Le nudging peut encourager les choix alimentaires durables
Avant-propos
Au TDL, notre rôle est de traduire la science. Cet article fait partie d'une série sur la recherche de pointe qui a le potentiel de créer un impact social positif. Bien que la recherche soit intrinsèquement spécifique, nous pensons que les idées tirées de chaque article de cette série sont pertinentes pour les praticiens des sciences du comportement dans de nombreux domaines différents. Au TDL, nous sommes toujours à la recherche de moyens de traduire la science en impact. Si vous souhaitez discuter avec nous d'une éventuelle collaboration, n'hésitez pas à nous contacter.
Introduction
En tant que société de recherche appliquée à vocation sociale, TDL s'intéresse au lien entre la recherche de pointe et les applications dans le monde réel. En particulier, nous nous intéressons aux interventions en sciences du comportement qui créent des sociétés plus saines. L'un des moyens d'atteindre cet objectif consiste à modifier l'architecture des choix afin d'orienter les consommateurs vers des solutions plus saines et plus durables.

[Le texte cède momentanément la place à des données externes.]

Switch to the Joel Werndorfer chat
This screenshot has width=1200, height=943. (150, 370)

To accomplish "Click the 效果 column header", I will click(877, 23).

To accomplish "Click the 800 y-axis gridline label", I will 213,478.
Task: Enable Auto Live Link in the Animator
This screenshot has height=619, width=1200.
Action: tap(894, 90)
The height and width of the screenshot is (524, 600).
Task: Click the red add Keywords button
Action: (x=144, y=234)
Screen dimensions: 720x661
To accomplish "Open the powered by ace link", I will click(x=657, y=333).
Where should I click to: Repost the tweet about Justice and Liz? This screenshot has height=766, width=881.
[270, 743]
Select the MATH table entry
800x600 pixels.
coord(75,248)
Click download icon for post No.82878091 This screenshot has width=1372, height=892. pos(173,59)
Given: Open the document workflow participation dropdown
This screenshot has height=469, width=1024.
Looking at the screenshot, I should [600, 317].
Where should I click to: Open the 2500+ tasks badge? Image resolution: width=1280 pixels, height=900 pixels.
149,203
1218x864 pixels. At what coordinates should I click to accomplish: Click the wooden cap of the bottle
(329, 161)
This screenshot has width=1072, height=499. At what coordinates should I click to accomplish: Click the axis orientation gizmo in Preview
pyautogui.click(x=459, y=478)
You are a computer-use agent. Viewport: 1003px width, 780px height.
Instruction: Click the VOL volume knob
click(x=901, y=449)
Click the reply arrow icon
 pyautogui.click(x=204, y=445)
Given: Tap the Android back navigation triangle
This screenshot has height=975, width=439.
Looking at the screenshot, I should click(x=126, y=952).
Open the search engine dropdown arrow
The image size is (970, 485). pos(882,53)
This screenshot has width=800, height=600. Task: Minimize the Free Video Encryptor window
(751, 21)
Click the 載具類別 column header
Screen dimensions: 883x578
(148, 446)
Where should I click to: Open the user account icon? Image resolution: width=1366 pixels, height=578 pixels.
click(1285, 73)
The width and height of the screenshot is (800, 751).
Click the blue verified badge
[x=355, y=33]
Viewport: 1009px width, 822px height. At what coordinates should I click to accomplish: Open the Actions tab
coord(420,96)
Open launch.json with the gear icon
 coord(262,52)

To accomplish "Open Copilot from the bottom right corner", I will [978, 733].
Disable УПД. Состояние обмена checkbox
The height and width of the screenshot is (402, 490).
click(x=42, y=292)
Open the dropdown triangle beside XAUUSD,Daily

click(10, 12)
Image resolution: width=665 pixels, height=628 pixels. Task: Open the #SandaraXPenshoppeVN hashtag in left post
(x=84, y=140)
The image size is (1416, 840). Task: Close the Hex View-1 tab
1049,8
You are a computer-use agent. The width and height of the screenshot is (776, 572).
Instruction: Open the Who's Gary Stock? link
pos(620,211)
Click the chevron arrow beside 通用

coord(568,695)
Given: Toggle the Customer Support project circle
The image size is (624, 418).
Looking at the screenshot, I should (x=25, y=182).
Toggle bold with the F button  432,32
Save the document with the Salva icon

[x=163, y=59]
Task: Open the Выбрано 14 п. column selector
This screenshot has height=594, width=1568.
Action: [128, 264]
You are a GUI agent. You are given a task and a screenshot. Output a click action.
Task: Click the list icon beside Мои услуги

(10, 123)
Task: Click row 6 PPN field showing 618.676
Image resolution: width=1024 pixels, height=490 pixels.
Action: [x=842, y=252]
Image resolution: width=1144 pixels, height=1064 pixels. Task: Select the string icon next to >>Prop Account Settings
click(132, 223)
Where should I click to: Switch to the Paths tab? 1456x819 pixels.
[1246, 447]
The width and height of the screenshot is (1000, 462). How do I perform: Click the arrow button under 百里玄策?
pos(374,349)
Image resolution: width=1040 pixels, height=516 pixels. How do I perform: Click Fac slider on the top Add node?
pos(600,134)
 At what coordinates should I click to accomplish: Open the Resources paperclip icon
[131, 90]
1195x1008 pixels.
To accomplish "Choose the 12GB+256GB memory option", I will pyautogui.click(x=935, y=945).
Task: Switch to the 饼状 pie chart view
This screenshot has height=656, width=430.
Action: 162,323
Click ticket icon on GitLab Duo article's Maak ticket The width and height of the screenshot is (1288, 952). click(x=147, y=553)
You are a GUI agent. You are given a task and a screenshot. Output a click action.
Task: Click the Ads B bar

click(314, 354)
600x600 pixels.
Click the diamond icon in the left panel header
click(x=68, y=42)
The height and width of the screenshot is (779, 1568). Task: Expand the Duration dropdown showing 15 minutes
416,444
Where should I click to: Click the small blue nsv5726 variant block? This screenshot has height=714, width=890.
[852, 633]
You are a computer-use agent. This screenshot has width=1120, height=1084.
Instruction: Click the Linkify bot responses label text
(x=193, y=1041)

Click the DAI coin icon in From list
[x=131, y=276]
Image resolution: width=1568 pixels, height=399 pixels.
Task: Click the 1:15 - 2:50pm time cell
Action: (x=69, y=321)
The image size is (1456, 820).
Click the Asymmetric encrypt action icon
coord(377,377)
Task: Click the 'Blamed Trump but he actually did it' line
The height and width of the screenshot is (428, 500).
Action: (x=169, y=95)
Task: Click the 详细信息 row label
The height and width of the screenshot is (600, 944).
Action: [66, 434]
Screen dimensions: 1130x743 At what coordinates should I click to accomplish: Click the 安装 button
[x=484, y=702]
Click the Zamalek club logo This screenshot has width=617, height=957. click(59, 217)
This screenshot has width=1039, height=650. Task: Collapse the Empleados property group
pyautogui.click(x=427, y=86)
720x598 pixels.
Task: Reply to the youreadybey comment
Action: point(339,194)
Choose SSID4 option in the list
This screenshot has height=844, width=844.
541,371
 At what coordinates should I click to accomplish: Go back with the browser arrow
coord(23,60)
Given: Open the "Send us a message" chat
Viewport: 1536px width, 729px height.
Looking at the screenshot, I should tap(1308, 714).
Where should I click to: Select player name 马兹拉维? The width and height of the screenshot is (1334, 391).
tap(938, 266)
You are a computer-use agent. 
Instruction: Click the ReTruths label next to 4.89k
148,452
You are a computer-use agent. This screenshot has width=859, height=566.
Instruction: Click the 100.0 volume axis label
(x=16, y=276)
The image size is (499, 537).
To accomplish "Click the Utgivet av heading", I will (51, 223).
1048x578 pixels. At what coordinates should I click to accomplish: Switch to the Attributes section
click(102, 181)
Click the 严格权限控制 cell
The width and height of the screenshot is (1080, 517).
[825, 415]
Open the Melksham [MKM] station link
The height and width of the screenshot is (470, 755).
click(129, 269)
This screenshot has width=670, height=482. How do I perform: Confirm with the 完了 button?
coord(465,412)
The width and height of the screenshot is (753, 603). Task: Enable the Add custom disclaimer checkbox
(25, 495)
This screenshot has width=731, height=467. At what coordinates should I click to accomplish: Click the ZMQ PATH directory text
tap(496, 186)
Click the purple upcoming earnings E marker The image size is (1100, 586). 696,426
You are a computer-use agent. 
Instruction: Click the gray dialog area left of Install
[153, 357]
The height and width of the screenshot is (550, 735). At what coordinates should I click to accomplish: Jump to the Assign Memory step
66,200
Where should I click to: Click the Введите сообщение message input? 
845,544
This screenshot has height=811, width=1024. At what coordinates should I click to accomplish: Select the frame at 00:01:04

Pour connaître le point de vue d'une personne travaillant sur ce type de questions, nous avons contacté le Dr Jolien Vandenbroele, chercheur postdoctoral au département Marketing, Innovation et Organisation de l'université de Gand. Dans cette étude, le Dr Vandenbroele et une équipe de chercheurs ont cherché à découvrir comment les modifications de l'architecture des choix pouvaient influencer la volonté des consommateurs de remplacer la viande par des substituts non carnés.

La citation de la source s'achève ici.